In an intelligent radio system such as the one described in the research detailed here, a GA is used to search for and track a radio signal that is jumping around the radio spectrum (channel hopping). A GA without the memory operator needs to re-converge on the new frequency for each channel hop of the radio transmitter. Adding the memory operator tries to ensures that if a channel is reused it will be found in memory and will be added to the population causing the GA to instantly converge on the new frequency. If the current channel hasn’t been used before, the GA will try and converge in the normal manner.

If the GA landscape is constantly changing such that the GA has to re-converge on a new solution, the memory operator could be used to improve the performance. As with all of these things experimentation will determine the best usage.

The following code adds the memory operator to the GA, sets the memory capacity to 100 ‘memories’ and specifies that the memory will be updated every 10 generations.
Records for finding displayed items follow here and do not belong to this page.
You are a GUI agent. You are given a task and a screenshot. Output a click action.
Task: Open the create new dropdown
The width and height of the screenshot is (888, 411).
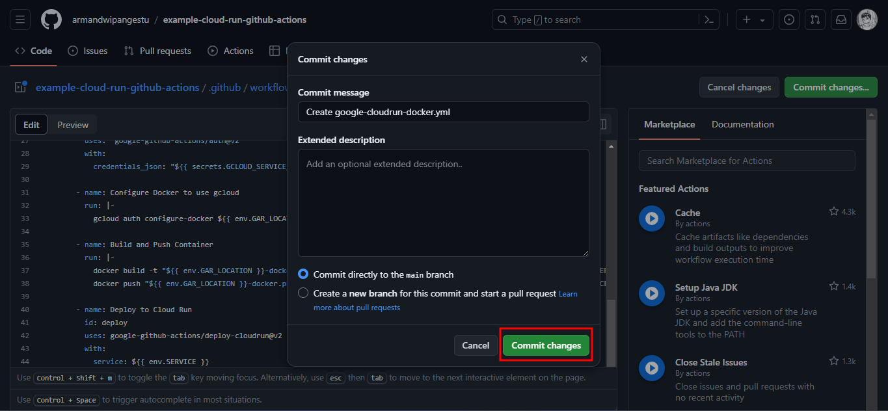tap(754, 19)
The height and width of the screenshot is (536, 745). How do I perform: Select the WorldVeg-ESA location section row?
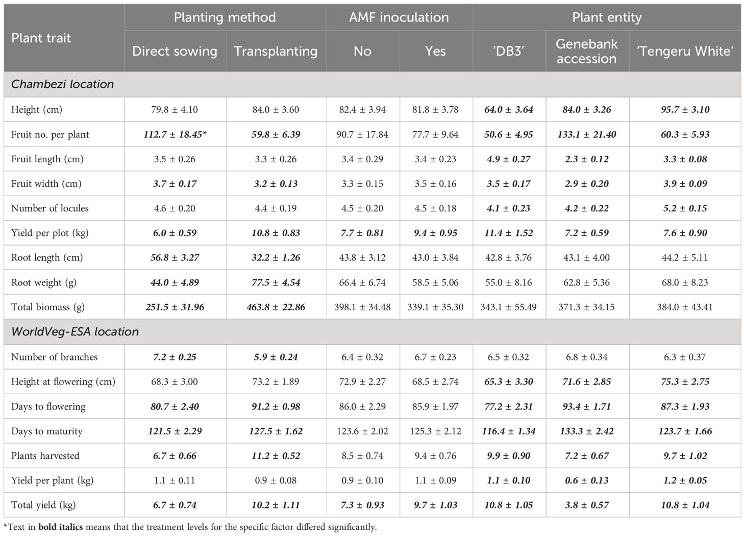[x=373, y=332]
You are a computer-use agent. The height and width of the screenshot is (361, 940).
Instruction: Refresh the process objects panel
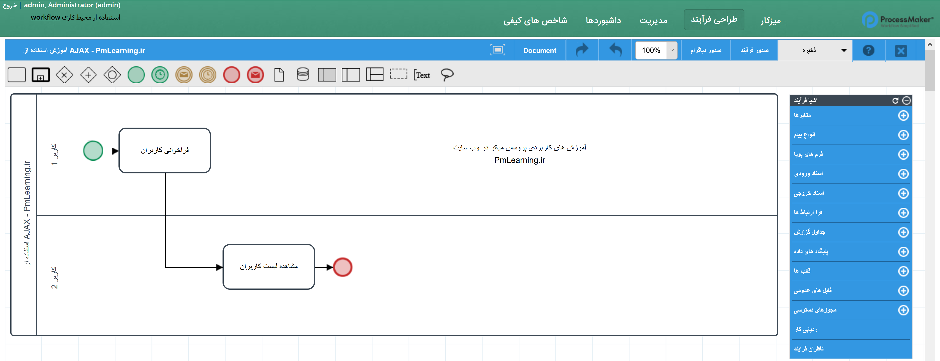click(x=895, y=100)
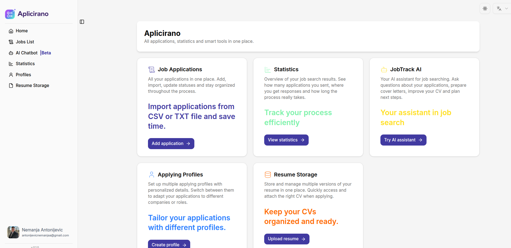Click the Add application button
The image size is (511, 248).
point(171,143)
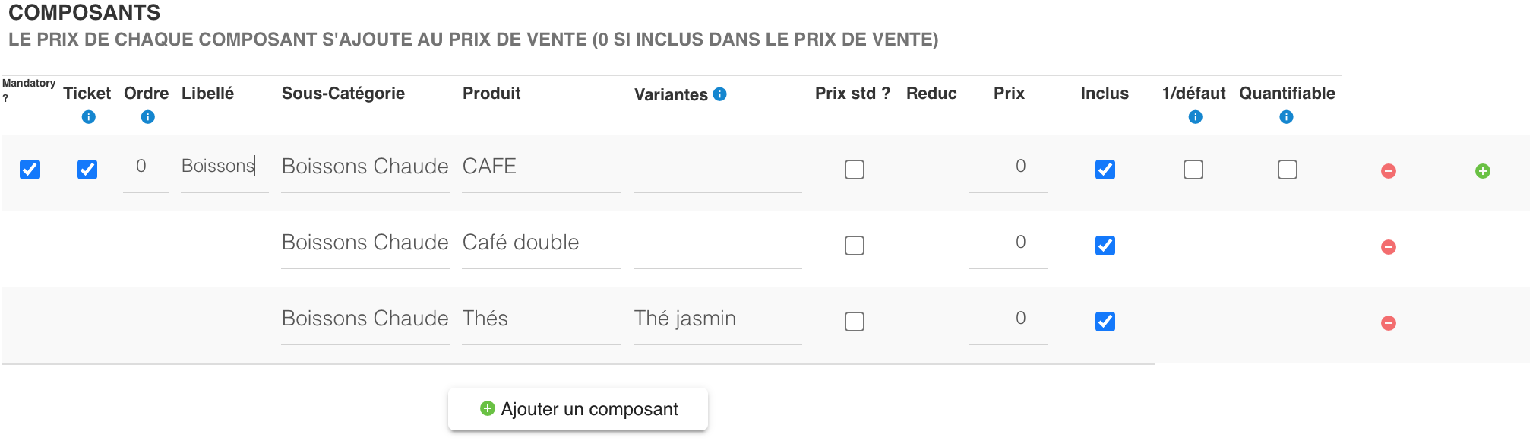Click the Ordre column info icon

pyautogui.click(x=148, y=117)
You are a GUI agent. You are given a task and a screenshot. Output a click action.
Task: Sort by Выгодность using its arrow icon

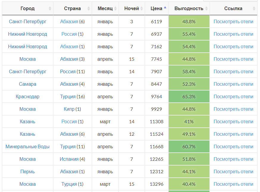click(206, 8)
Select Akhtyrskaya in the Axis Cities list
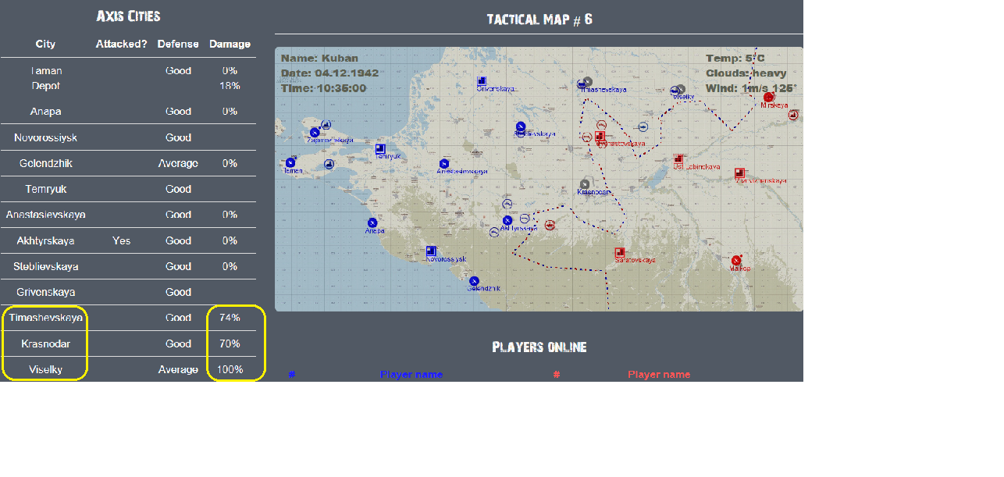The width and height of the screenshot is (1004, 477). (x=45, y=240)
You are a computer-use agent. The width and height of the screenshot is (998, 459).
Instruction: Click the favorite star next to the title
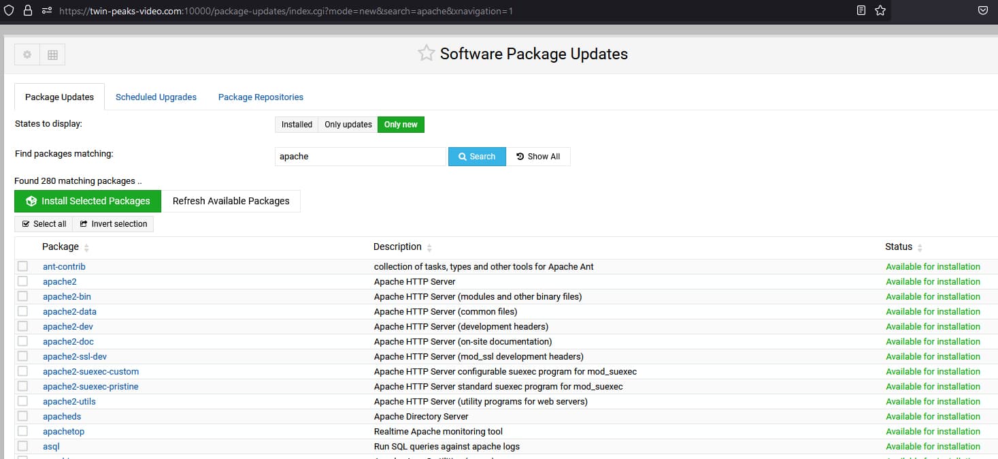tap(427, 54)
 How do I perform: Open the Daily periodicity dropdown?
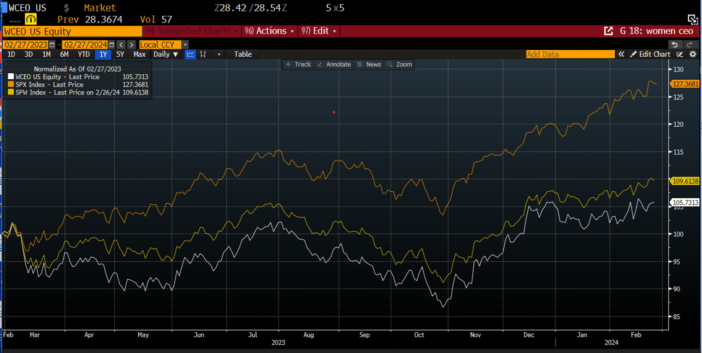coord(166,54)
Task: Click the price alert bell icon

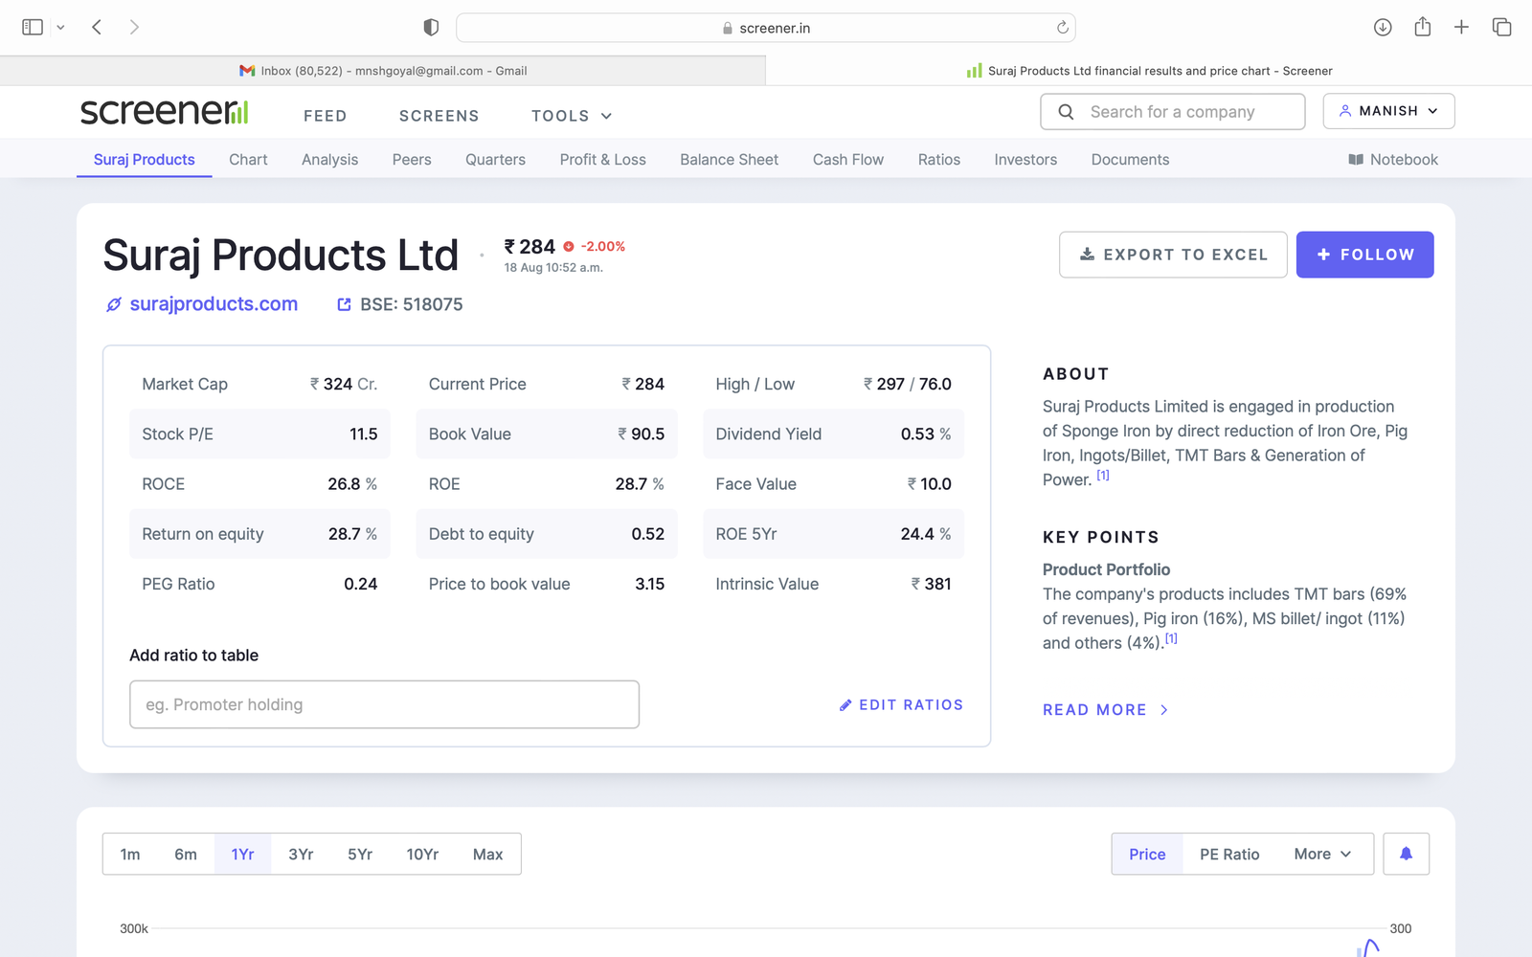Action: [x=1406, y=854]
var memory = new Memory(100, 10);

Other Operators

The GAF contains other operators to those described above. These will be discussed in future articles.


In order that a GA can find suitable solutions to the Binary F6 function it has to search amongst all the possible solutions. In order to do this, some level of diversity amongst the population is required.

In our example diversity was primarily maintained through the use of the Binary Mutate operator. By swapping a binary digit (gene) of the chromosome every now and then, the operator has the potential to change the solutions X and Y values significantly. This allows completely different values to be tested. If these turn out to be good, the chromosome will be selected as a parent and more similar solutions will be created for the next generation. Every time a mutation happens a new part of the search space is searched.

Maintaining a level of diversity is very important for a GAs performance. However, the level of diversity has to be balanced with the need to find suitable solutions through convergence.

Mutation is not the only way to maintain diversity. In later posts I will discuss other replacement and complimentary options.